As of Saturday December 12 this past weekend my friend Reid Stowe has broken the record for the longest non-stop solo ocean voyage ever made. The previous record (658 days) was set by Australian Jon Sanders when he completed his non-stop triple circumnavigation over 20 years ago in 1988. Reid’s “Mission Control” shore team, which administers and maintains his 1000 Days at Sea website, has also more-or-less officially announced that Reid will finally be returning to dry land in late June of next year and is taking the first steps to organize a homecoming welcoming flotilla. If you want to participate, just follow the link in the previous sentence and get in touch with Mission Control.
For those with short memories, allow me to refresh your recollections. Reid first set out from New York City aboard his home-built 70-foot schooner Anne way back in April 2007. He had one crew-member aboard, a young female photographer, Soanya Ahmad, who had exactly zero sailing experience. Reid’s stated purpose was to stay at sea for 1,000 days. As of today he is up to Day 966, thus is a little more than a month away from reaching his original objective.
As you might imagine, there have been a few adventures along the way. About two weeks out of New York, Reid and Soanya collided with a freighter and Anne‘s bowsprit was severely damaged. After completing repairs, the pair sailed on together to Australia, where Soanya disembarked from the boat in February 2008. The transfer was made at sea, courtesy of the Royal Perth Yacht Club, with Jon Sanders participating. The story at the time was that Soanya was too seasick to continue sailing, but later it turned out she was in fact pregnant. She gave birth to a son, Darshen, in July 2008 and since then has been living in Queens with her parents, raising the boy and waiting patiently for Dad’s return. The photo you see here is of Soanya and Darshen at a Stowe family get-together held this past summer on the North Carolina coast, which is where Reid first learned a thing or two about boats.

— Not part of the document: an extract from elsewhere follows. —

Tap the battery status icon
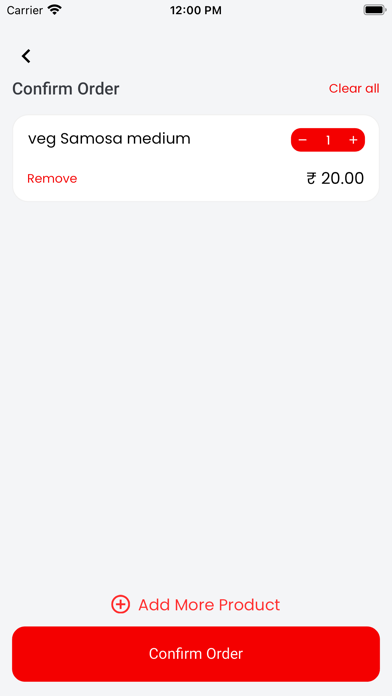Viewport: 392px width, 696px height. (374, 10)
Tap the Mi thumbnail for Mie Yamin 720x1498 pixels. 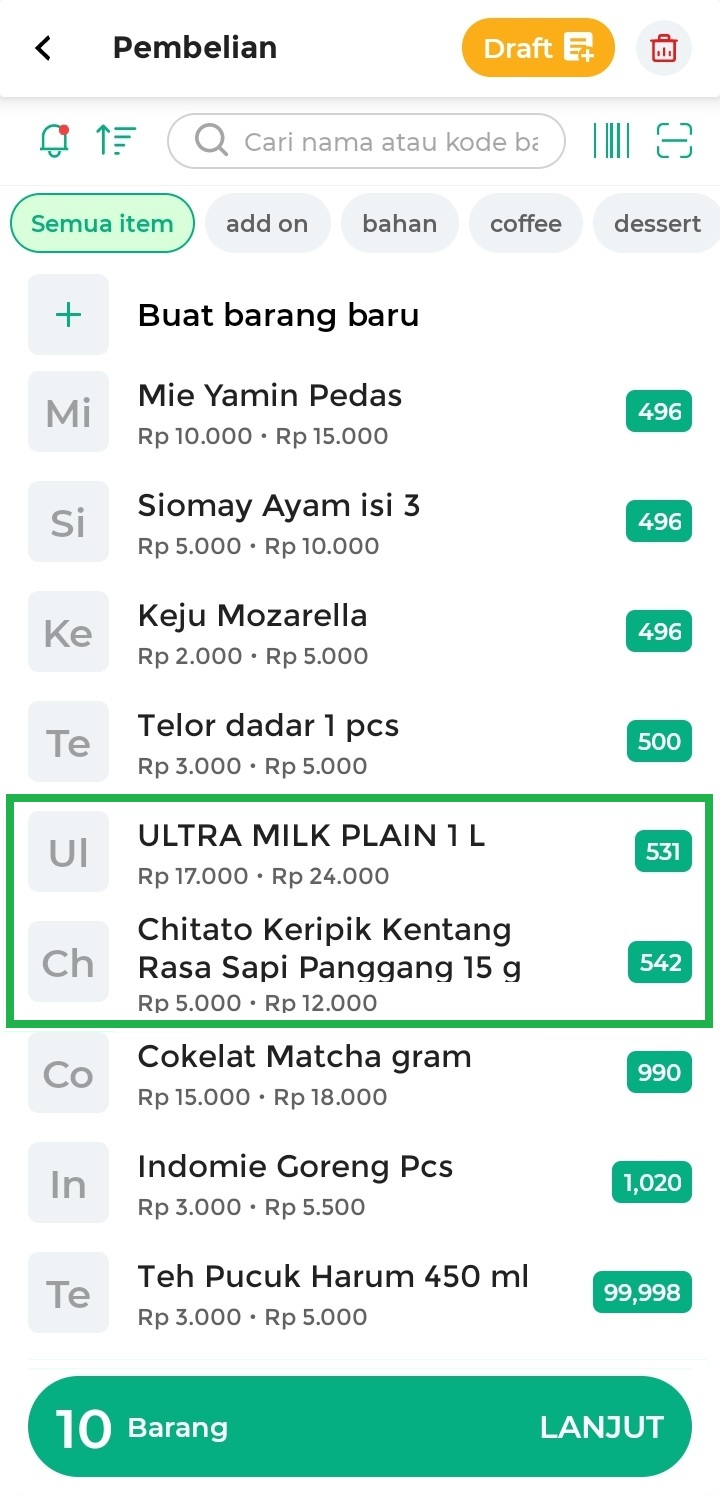[68, 412]
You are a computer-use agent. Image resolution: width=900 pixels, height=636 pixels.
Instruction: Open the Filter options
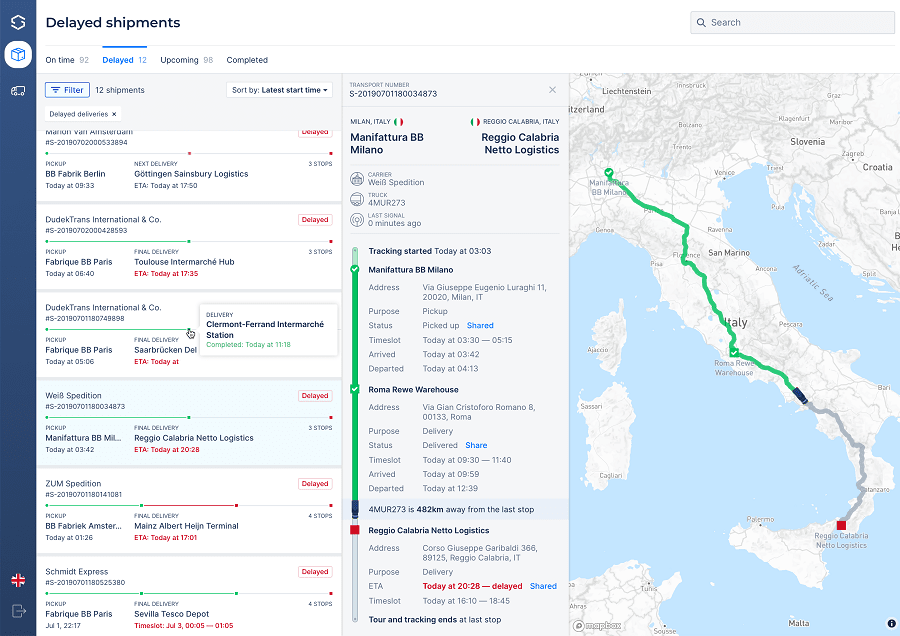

Reid finally rounded Cape Horn west-to-east on his own in January of this year and after suffering a serious knockdown made his way northward into the more felicitous climate of the central South Atlantic. Since this past summer he has been been sailing very slowly (some would say drifting) off the coast of West Africa.
In many ways saying that Reid has broken Sanders’ record is a bit like comparing apples and oranges. Sanders is a very conventional, no-nonsense sailor with an extremely linear perspective on the sport of ocean sailing. His voyage aboard the 47-foot Parry Endeavour was well financed (title sponsor Kevin Parry put up over $800,000 to get it off the ground), the boat was very well prepared, and his immediate goal–a triple circumnavigation (one westabout, two eastabout) conducted mostly in the Southern Ocean–was extremely rigorous. Reid’s view of ocean sailing, on the other hand, is much more spiritual and expansive. He is as much a performance artist as a sailor and has always been a serious student of yoga and other Eastern philosophies.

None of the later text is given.